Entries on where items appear
+++
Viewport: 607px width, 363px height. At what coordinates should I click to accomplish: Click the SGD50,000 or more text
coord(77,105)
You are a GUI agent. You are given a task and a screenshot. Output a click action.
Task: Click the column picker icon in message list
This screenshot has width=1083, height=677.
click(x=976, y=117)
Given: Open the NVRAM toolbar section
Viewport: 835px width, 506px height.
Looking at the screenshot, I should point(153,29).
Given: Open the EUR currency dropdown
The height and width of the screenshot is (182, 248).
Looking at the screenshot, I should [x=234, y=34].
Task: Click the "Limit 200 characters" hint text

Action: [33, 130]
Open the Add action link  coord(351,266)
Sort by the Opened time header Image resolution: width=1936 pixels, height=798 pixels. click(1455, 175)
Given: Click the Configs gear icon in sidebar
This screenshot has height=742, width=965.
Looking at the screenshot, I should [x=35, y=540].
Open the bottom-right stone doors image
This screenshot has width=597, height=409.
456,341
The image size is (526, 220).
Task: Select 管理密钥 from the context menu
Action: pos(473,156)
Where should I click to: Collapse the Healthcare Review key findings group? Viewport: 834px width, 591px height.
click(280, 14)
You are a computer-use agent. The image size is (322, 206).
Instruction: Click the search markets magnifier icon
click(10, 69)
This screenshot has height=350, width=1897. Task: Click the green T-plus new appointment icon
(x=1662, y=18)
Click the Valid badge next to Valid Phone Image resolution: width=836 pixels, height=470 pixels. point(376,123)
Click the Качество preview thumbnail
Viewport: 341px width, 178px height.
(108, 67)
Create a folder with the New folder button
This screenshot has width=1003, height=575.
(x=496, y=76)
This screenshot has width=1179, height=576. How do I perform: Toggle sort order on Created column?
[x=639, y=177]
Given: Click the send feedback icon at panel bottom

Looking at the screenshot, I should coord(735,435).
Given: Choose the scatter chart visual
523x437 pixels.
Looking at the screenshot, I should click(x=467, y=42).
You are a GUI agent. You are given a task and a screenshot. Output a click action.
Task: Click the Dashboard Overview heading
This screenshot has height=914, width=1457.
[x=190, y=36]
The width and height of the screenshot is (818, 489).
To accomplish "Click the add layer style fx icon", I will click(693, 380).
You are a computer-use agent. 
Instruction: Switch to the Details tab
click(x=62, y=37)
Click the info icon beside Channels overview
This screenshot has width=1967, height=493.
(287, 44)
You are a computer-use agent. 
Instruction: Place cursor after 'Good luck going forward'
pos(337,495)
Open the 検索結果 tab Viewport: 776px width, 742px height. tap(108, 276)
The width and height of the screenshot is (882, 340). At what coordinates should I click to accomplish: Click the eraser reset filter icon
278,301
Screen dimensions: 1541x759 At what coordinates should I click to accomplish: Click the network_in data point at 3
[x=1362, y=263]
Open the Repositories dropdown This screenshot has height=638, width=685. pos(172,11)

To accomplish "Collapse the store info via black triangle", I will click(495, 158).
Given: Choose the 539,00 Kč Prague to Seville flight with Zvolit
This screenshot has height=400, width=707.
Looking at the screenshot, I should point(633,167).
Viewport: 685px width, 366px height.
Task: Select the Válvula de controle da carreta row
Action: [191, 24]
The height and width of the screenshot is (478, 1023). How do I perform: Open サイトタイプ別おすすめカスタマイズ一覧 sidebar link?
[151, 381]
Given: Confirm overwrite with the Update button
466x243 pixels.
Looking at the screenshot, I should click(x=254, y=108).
+++
Print the listing lines again word for word, starting at the line that contains "Click the Valid" and ending after the line that contains "will click(495, 158).".

Task output:
Click the Valid badge next to Valid Phone Image resolution: width=836 pixels, height=470 pixels. point(376,123)
Click the Качество preview thumbnail
Viewport: 341px width, 178px height.
(108, 67)
Create a folder with the New folder button
This screenshot has width=1003, height=575.
(x=496, y=76)
This screenshot has width=1179, height=576. How do I perform: Toggle sort order on Created column?
[x=639, y=177]
Given: Click the send feedback icon at panel bottom

Looking at the screenshot, I should coord(735,435).
Given: Choose the scatter chart visual
523x437 pixels.
Looking at the screenshot, I should click(x=467, y=42).
You are a GUI agent. You are given a task and a screenshot. Output a click action.
Task: Click the Dashboard Overview heading
This screenshot has height=914, width=1457.
[x=190, y=36]
The width and height of the screenshot is (818, 489).
To accomplish "Click the add layer style fx icon", I will click(693, 380).
You are a computer-use agent. 
Instruction: Switch to the Details tab
click(x=62, y=37)
Click the info icon beside Channels overview
This screenshot has width=1967, height=493.
(287, 44)
You are a computer-use agent. 
Instruction: Place cursor after 'Good luck going forward'
pos(337,495)
Open the 検索結果 tab Viewport: 776px width, 742px height. tap(108, 276)
The width and height of the screenshot is (882, 340). At what coordinates should I click to accomplish: Click the eraser reset filter icon
278,301
Screen dimensions: 1541x759 At what coordinates should I click to accomplish: Click the network_in data point at 3
[x=1362, y=263]
Open the Repositories dropdown This screenshot has height=638, width=685. pos(172,11)

To accomplish "Collapse the store info via black triangle", I will click(495, 158).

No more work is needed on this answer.